Por eso, de las muchas valiosas frases pronunciadas en estos días de indultos, hoy me quedo con la de Josep Rull: son ellos quienes deben pedir perdón. ¿Pedir perdón por haber sido apaleados, como lo fueron Gandhi y los suyos, o por las bárbaras condenas recibidas, como acaba de denunciar el Consejo de Europa? ¿Que la Constitución no es una ley cualquiera, sino el fundamento de todas ellas y por tanto no puede ser violada? Pues bastó una simple carta al presidente Zapatero de un simple lacayo de “aquellos que cuentan” (palabras de Aznar), para que en menos de tres semanas se modificase la sacrosanta Constitución.
José Luis Rodríguez Zapatero cerró su segunda legislatura cediendo a las coacciones de los grandes poderes financieros: precipitadamente, y cuando ya estaba a punto de disolverse el Parlamento, modificó la “intocable” Constitución dieciocho días después de recibir en agosto de 2011 una carta “estrictamente confidencial” en la que el presidente del Banco Central Europeo, Jean-Claude Trichet, le instaba enérgicamente “a tomar con rapidez y decisión las medidas necesarias […] para garantizar el saneamiento de las finanzas públicas”. Firmaba también dicha carta el exgobernador del Banco de España, Miguel Fernández Ordóñez. Había que garantizar ante todo los intereses de estas élites… con la excusa de un colapso sistémico.

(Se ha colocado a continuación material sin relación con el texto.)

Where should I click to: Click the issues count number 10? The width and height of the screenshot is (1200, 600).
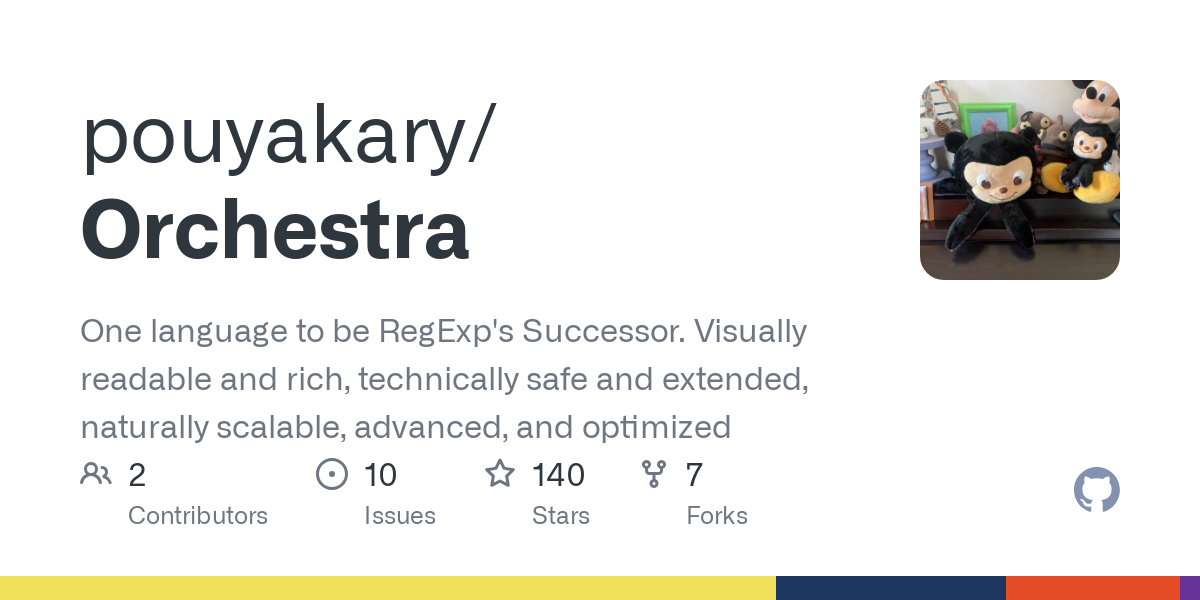380,474
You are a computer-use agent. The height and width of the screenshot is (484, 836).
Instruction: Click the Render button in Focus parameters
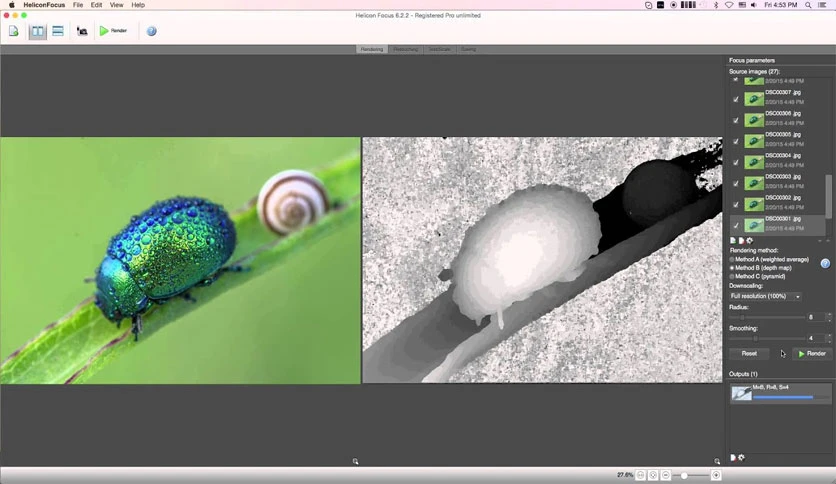point(812,353)
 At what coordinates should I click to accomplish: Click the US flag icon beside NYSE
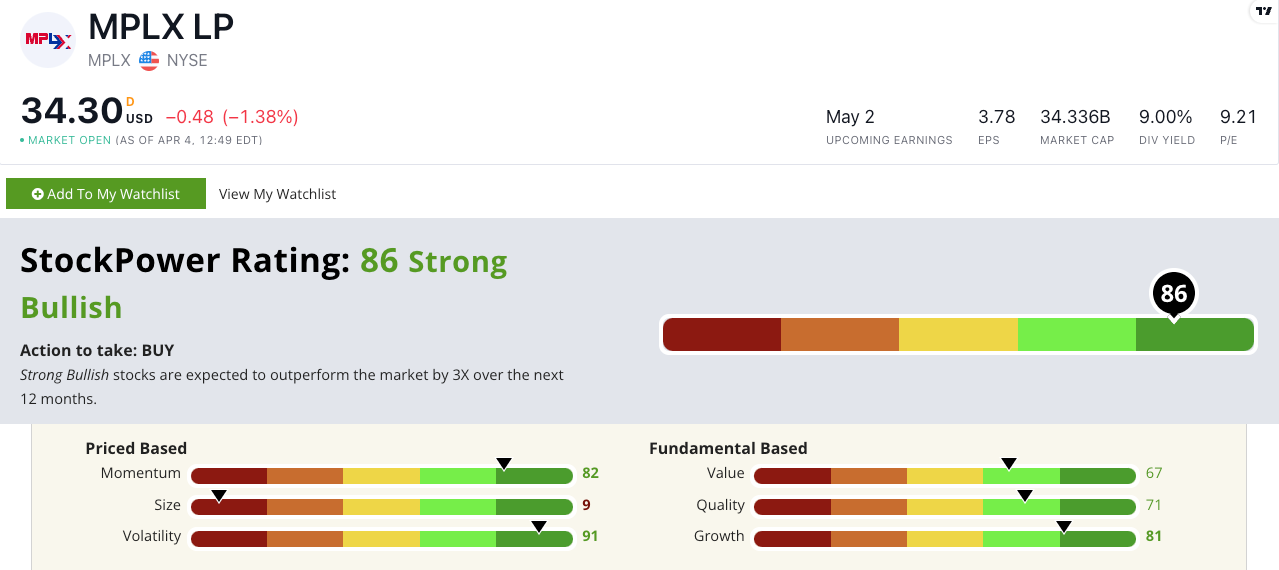pos(149,60)
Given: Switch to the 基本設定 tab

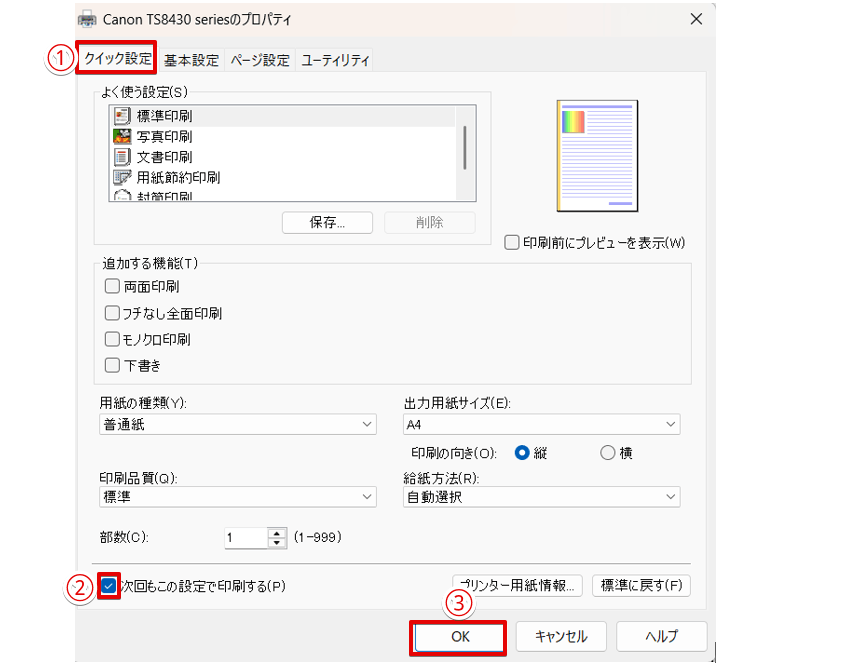Looking at the screenshot, I should (x=192, y=59).
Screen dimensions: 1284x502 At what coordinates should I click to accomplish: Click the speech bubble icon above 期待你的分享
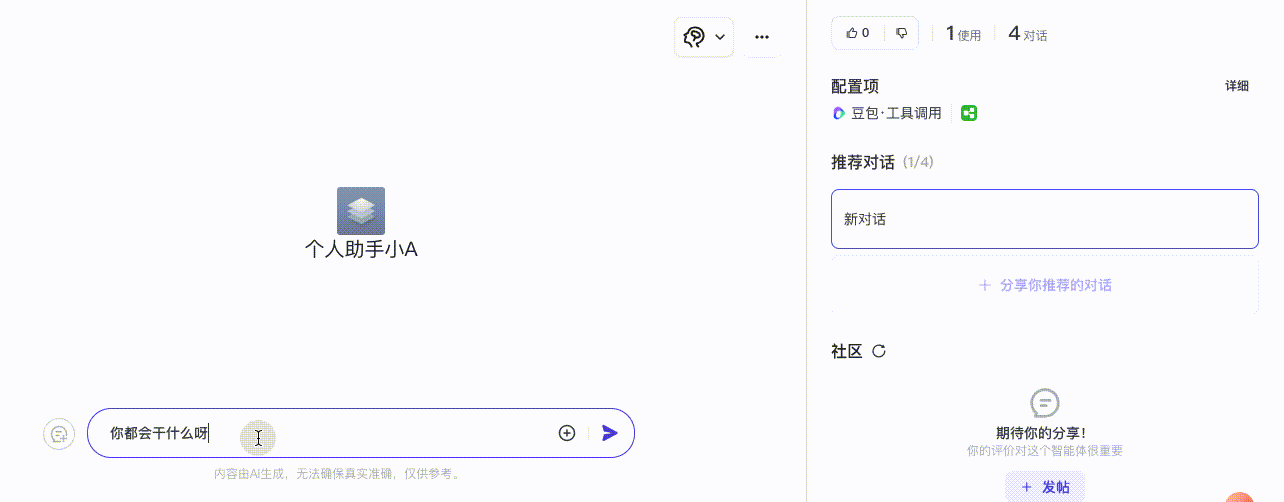[x=1045, y=403]
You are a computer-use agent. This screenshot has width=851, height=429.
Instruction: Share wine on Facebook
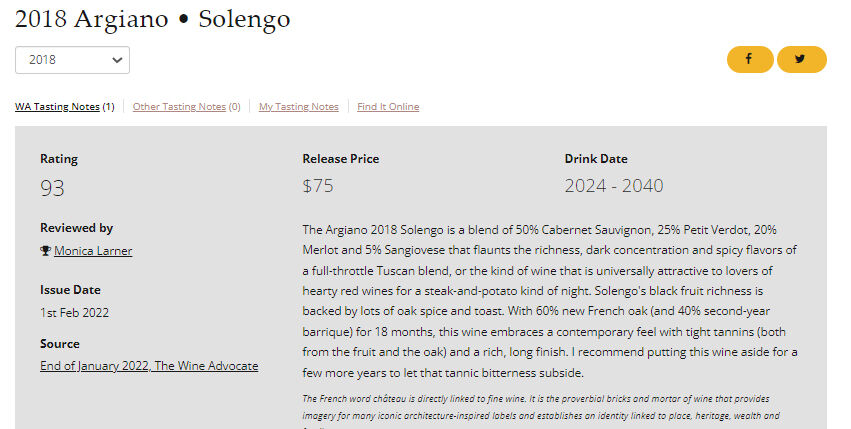750,60
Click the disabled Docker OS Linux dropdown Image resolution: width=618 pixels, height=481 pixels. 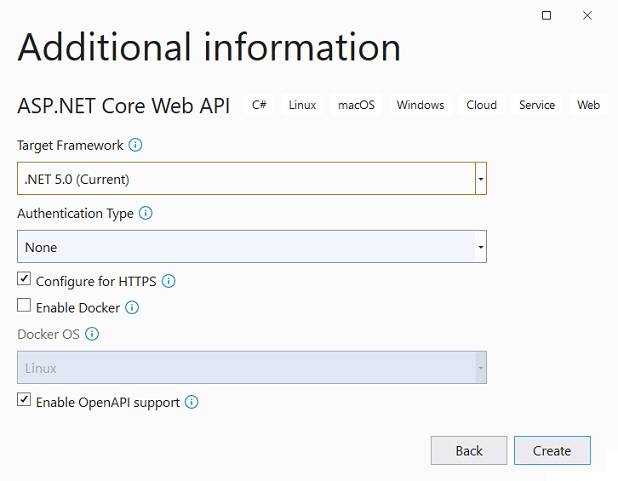[x=251, y=368]
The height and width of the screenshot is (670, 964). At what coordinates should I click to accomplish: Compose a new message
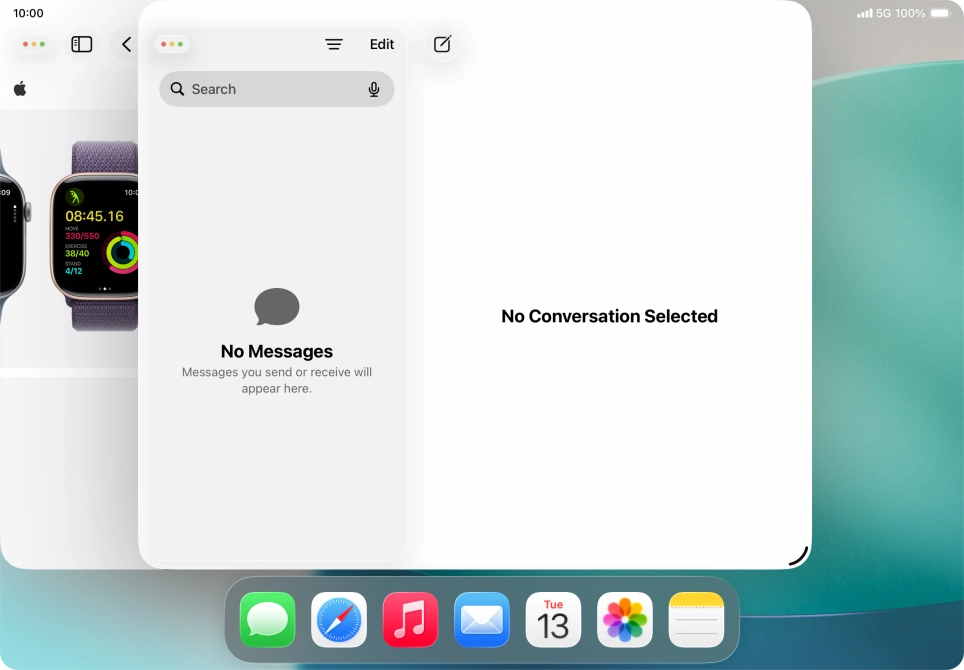(441, 44)

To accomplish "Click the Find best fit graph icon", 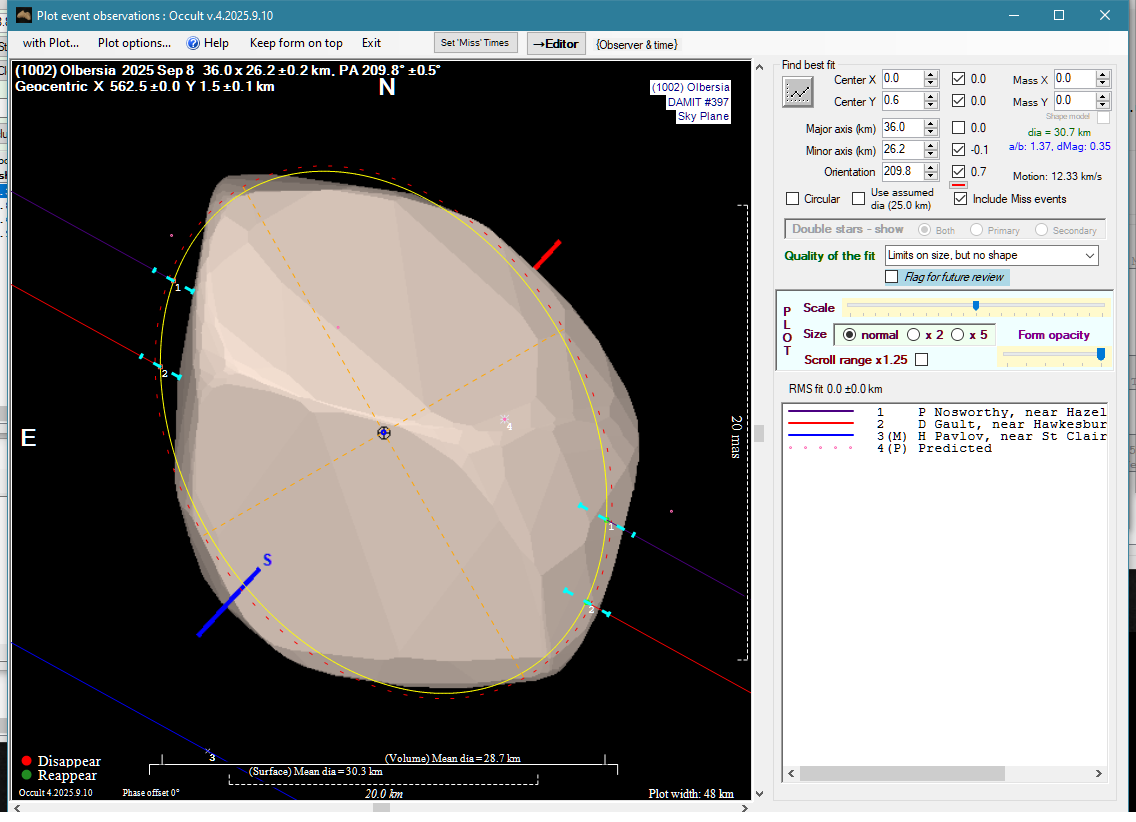I will pos(798,91).
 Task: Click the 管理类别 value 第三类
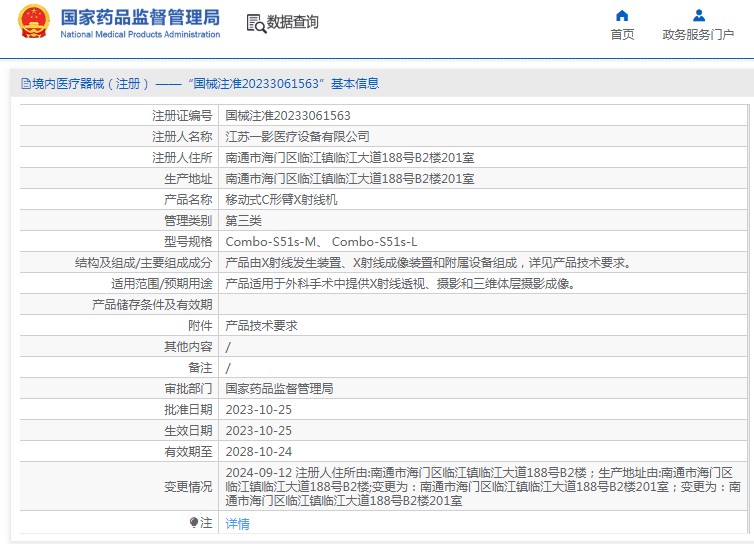point(243,220)
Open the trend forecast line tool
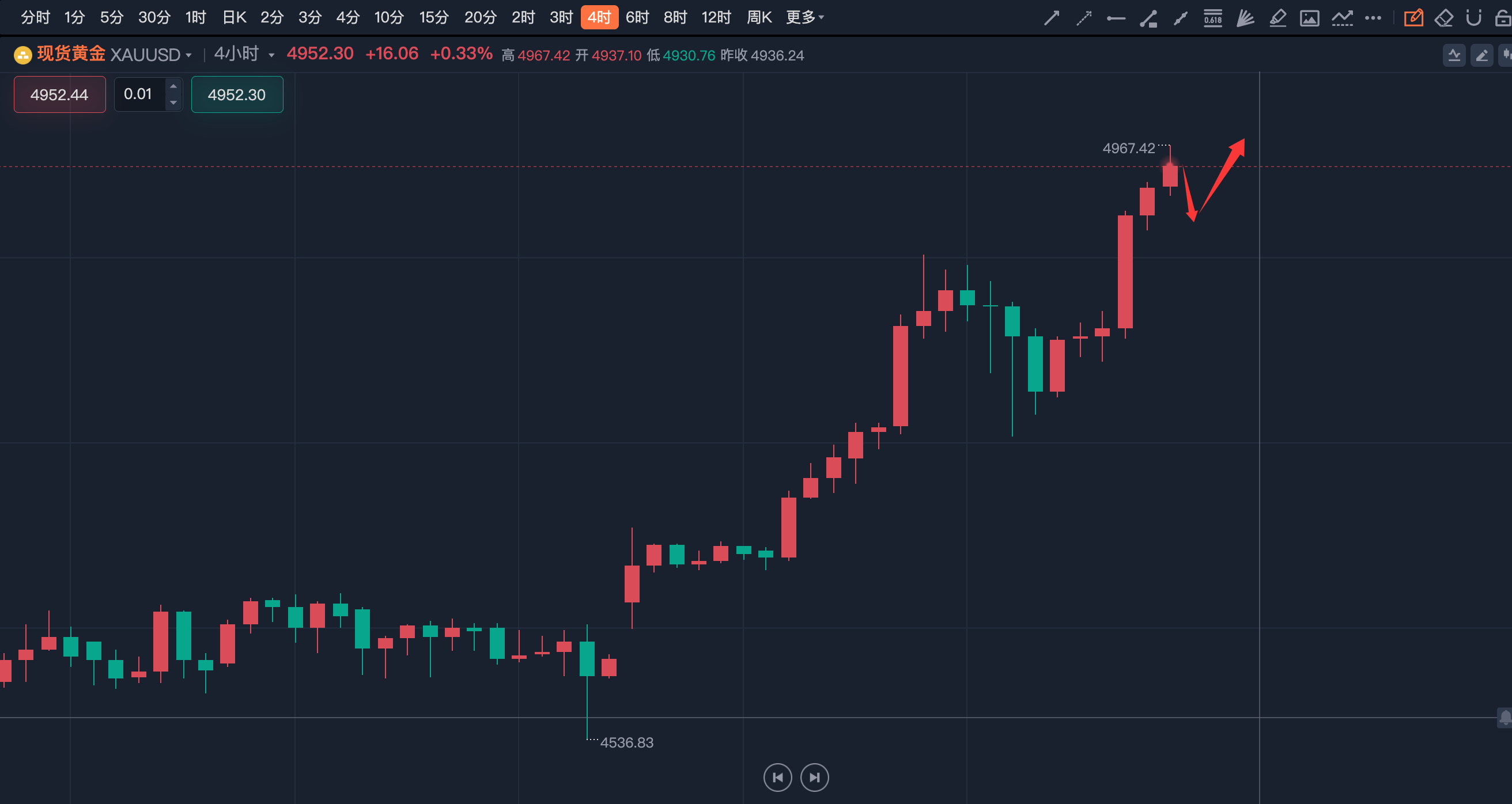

¿Que no se puede permitir que los independentistas rompan España? Eso es lo que suelen decir los maltratadores a sus parejas cuando estas ya no pueden más y tan solo pretenden liberarse de su maltratador. Según ellos, lo que estas quieren es romper la familia. Dicen amarlas. Pero la primera prueba de que se quiere a alguien es el respeto. Quienes no respetan la voluntad del pueblo de Catalunya, que no hablen jamás de unidad patria. Pero para frases buenas, la de Pere Sampol, con la que quiero acabar este “ofensivo” artículo: España no tiene remedio. Es tan certera que con ella dio título a uno de sus magníficos libros.
Joan Carrero fue el tercer objetor de conciencia de España, salvo los Testigos de Jehova. Tuvo que exiliarse a Argentina donde trabajó durante tres años con comunidades quechuas de los Andes argentinos, colaborando con Adolfo Pérez Esquivel, premio Nobel de la Paz 1980. El mismo Pérez Esquivel presentó la candidatura de Joan Carrero al Nobel de la Paz en 2000 por su trabajo a favor de la Verdad en el África de los Grandes Lagos.
Preside la Fundació S’Olivar d’Estellencs, en la Sierra de Tramuntana de Mallorca, desde la que ha encabezado iniciativas como la presentación de una querella contra el gobierno de Paul Kagame de Ruanda por genocidio y crímenes contra la humanidad que llevó al Auto de procesamiento de 40 militares ruandeses emitido por el juez Fernando Andreu de la Audiencia Nacional española, o la creación de una mesa de diálogo entre las diferentes partes del conflicto de Ruanda. Es autor de 4 libros: África, la madre ultrajada (2010), La hora de los grandes «filántropos» (2012), Los cinco principios superiores (2015) y El «Shalom» del resucitado (2018).